◆ Dataset
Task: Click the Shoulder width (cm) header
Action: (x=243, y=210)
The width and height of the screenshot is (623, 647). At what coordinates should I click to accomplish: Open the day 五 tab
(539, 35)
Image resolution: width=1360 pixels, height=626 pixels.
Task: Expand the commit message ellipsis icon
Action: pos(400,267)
==
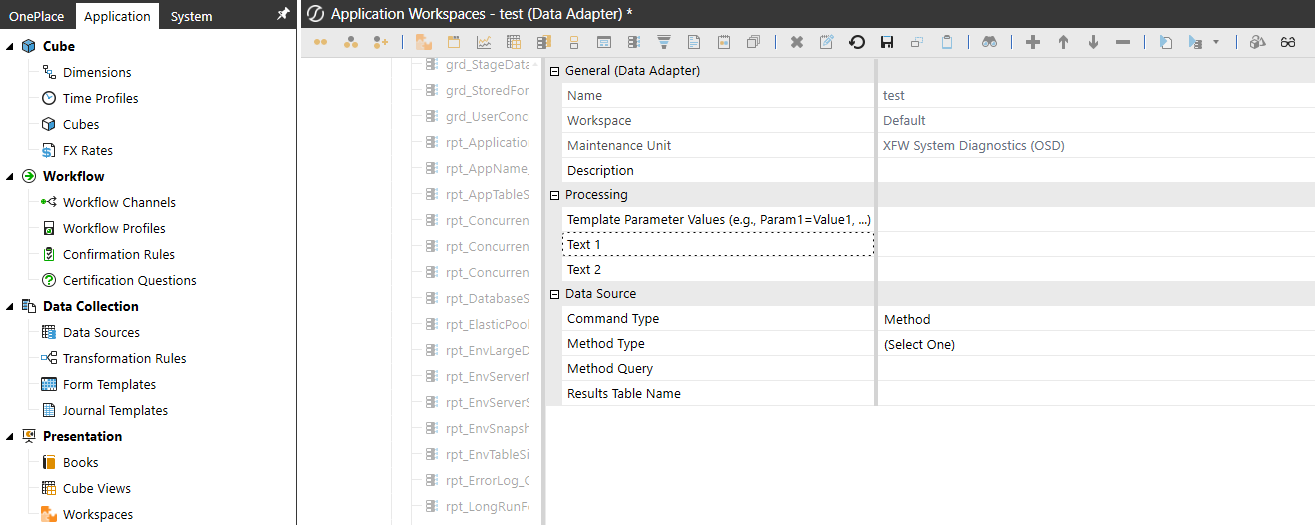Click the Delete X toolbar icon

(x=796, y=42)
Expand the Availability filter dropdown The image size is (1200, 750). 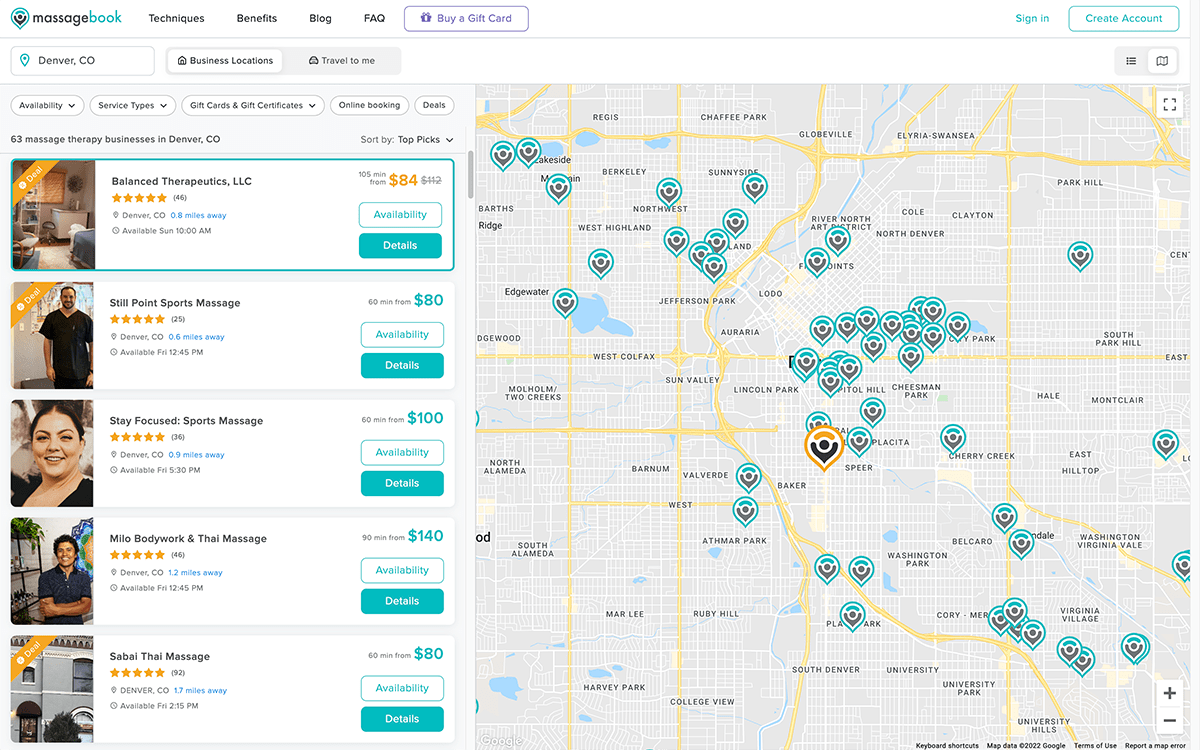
---
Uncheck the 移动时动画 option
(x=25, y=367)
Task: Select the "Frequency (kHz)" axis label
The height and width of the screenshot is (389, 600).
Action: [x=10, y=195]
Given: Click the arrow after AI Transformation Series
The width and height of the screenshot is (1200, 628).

◆ What you should do
In the listing above, start at the line with "Given: Click the", go on through the line with "The width and height of the screenshot is (1200, 628).", and copy each of those lines exactly; leave out all the rest.

◆ Written reply
Given: Click the arrow after AI Transformation Series
The width and height of the screenshot is (1200, 628).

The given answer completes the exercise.